Blog Archives

The Emmett Eliminator

Posted on by Brian D'Ambrosio / Leave a comment

Homer supposedly once said, “Art obtains the prize.” This doctrine has endured in boxing with some noteworthy exceptions, as in 1952, when Rocky Marciano slugged his way through the crafty Jersey Joe Walcott. Smart fighters typically find a way to win.

Yet a successful fighter sometimes emerges who doesn’t think the least bit in the ring. Such a fighter swears off the scientific approach, and simply hammers his opponent. He doesn’t consider himself a student of boxing, and makes no claims to boxing as an art form. For sixteen years, Emmett’s Kenny Keene was that type of fighter.

“I was no boxer,” Kenny told me during our lengthy phone conversations, which began when I was conducting research for a book about another boxing champion, Marvin Camel. “I was not skilled.

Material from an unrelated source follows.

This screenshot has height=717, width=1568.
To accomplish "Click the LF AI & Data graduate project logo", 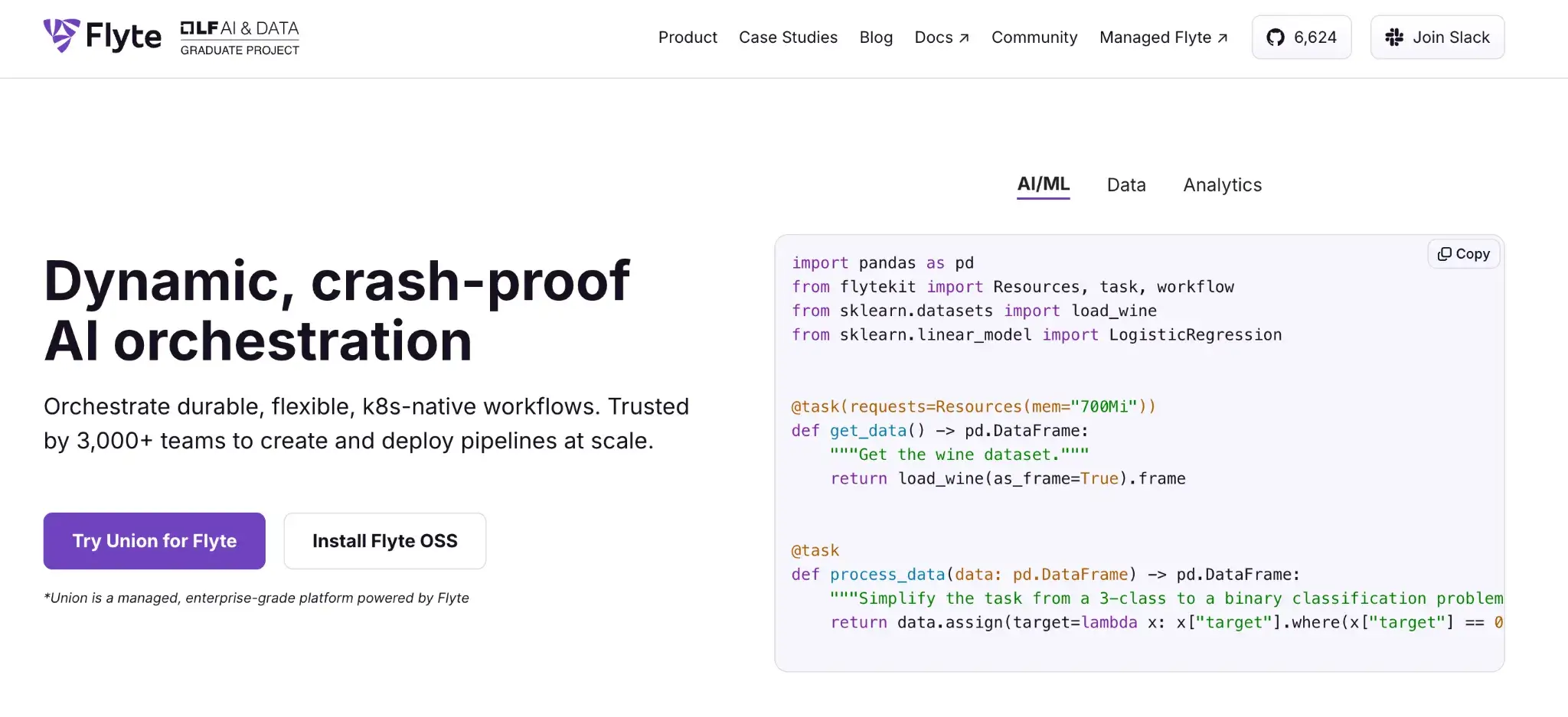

I plowed ahead. I may not have been a great boxer or puncher, but I was a good, small-town guy who always plowed ahead.”

Plowing ahead is a bit of a euphemism. Kenny Keene fought with unprotected abandon. Inside the ropes, he was a workmanlike brawler, a straightforward machine who was often impervious to pain and virtually impossible to knock out. His bravery took the form of being able to resist blows that other men could not stand. Those traits contributed to his appeal among Idahoans and fans beyond the state. My grandfather and I were always ecstatic to see Kenny Keene and his crowd-pleasing punching on television’s now-defunct Tuesday Night Fights.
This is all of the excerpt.